### [EXERCISE GOAL]
Find the word "agent" in the data below and copy each line that holds it.

### [MATERIAL FOR THIS EXERCISE]
*** Begin section ***

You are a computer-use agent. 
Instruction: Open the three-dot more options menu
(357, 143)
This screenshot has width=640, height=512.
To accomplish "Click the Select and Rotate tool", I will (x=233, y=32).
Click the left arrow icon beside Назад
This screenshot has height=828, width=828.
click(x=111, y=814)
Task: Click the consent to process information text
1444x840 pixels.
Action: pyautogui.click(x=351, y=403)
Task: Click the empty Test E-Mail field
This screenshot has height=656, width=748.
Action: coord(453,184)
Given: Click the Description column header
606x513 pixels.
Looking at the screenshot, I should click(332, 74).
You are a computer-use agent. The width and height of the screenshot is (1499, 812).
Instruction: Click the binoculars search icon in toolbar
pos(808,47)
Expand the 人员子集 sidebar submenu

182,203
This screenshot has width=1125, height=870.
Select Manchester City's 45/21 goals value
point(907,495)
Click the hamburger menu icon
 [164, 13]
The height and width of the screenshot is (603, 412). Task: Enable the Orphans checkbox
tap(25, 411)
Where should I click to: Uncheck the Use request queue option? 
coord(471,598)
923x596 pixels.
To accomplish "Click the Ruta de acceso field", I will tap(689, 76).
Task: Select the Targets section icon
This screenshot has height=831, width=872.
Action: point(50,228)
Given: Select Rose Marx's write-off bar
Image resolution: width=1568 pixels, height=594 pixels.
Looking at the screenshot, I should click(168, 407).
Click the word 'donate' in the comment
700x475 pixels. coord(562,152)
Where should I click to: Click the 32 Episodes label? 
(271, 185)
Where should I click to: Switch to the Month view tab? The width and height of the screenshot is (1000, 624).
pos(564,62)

*** End section ***

### [RESULT OF THE TASK]
You are a computer-use agent. 
You are a computer-use agent. The width and height of the screenshot is (1499, 812).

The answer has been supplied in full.